Aujourd’hui, des solutions techniques de recyclage et de valorisation des gobelets en plastique existent déjà, en particulier en ce qui concerne le plastique polypropylène (PP), qui est un des matériaux qui se recycle le mieux, quasiment à l’infini. Une interdiction générale ferait disparaître cette filière, en cours d’organisation et de développement, qui sera par ailleurs utile pour le recyclage d’autres types de produits en plastique qui ne sont pas à usage unique. La profession est pleinement consciente des enjeux environnementaux et est prête, en concertation avec les pouvoirs publics, à fixer des objectifs ambitieux et progressifs de recyclage, si aucune solution technique viable n’émerge d’ici 2025.

 

L’AFIFAE et la NAVSA proposent donc de :

 

  • Prévoir pour les gobelets-emballage en plastique à usage unique des mesures de réduction de consommation, conformément à l’article 4 de la directive n° 2019/904 du 5 juin 2019, en lieu et place des mesures de restriction à la mise sur le marché envisagées dans le présent projet de décret.
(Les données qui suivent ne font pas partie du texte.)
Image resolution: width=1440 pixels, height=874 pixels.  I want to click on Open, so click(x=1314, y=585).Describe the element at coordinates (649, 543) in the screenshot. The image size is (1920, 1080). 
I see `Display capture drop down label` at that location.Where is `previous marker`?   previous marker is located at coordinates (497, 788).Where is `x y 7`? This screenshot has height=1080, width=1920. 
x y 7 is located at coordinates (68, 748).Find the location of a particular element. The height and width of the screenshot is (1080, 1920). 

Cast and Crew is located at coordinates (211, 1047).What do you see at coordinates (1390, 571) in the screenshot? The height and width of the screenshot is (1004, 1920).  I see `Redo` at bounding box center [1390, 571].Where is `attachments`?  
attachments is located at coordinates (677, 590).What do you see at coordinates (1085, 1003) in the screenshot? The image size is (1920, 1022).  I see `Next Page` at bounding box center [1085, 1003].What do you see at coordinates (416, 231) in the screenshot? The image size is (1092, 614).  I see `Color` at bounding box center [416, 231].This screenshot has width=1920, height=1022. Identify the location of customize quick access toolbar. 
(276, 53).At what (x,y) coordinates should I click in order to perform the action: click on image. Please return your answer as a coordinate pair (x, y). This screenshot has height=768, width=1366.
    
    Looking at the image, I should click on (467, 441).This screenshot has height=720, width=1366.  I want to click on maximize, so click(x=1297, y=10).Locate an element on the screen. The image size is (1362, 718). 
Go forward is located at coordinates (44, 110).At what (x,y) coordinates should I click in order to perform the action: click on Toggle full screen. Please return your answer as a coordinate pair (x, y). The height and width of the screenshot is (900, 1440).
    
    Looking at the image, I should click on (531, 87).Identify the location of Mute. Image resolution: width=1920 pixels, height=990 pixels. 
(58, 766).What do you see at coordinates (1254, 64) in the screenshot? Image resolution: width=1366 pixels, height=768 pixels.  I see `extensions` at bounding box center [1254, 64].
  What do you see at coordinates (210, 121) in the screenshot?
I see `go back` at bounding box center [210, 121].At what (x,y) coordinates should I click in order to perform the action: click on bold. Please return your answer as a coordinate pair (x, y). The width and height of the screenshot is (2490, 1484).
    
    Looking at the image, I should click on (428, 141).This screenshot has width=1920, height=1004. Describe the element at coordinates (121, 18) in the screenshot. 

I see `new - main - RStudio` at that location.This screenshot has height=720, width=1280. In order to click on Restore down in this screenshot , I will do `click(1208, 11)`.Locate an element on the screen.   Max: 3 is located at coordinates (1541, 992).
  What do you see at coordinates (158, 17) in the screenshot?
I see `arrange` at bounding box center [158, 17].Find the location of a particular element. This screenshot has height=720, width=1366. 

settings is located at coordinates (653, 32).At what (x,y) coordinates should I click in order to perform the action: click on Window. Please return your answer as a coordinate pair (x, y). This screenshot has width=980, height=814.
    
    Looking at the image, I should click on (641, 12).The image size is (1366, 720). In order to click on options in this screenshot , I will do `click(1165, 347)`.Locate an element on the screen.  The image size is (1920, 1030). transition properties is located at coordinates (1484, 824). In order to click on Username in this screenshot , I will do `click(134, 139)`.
Selon l’article 4 de la directive précitée, la réduction de consommation s’entend de mesures débouchant « sur une réduction quantitative mesurable de la consommation des produits […] énumérés dans la partie A de l’annexe […] d’ici à 2026, par rapport à 2022 ». Il s’agirait donc de fixer par arrêté ministériel un objectif raisonnable de réduction de consommation des gobelets en plastique à usage unique.

 

  • A défaut, fixer la date d’entrée en vigueur de l’interdiction des gobelets-emballage en plastique à usage unique, qui ne sont pas composés en polystyrène expansé, au 1er janvier 2025. Ce délai laisserait à la profession ainsi qu’aux fabricants de gobelets le temps nécessaire pour s’adapter avec succès à cette transition. Ce report de l’interdiction pourrait également s’accompagner de mesures de réduction de consommation, dont les objectifs seraient fixés par arrêté ministériel. En revanche, si aucune solution technique viable n’est trouvée d’ici 2025, et afin d’éviter de faire disparaître l’ensemble de la profession et des filières de valorisation, il pourrait être fixés des objectifs ambitieux et progressifs de recyclage.

 

  • Dans tous les cas, accompagner ce projet de décret d’un document officiel interprétatif permettant de répondre de manière précise aux questions des acteurs et de préciser les produits concernés. Ce texte pourrait s’inspirer, dans sa forme, de la Foire aux questions (FAQ) élaborée avec les acteurs du secteur, en juin 2017, sur la limitation des gobelets, verres et assiettes jetables de cuisine pour la table en matière plastique.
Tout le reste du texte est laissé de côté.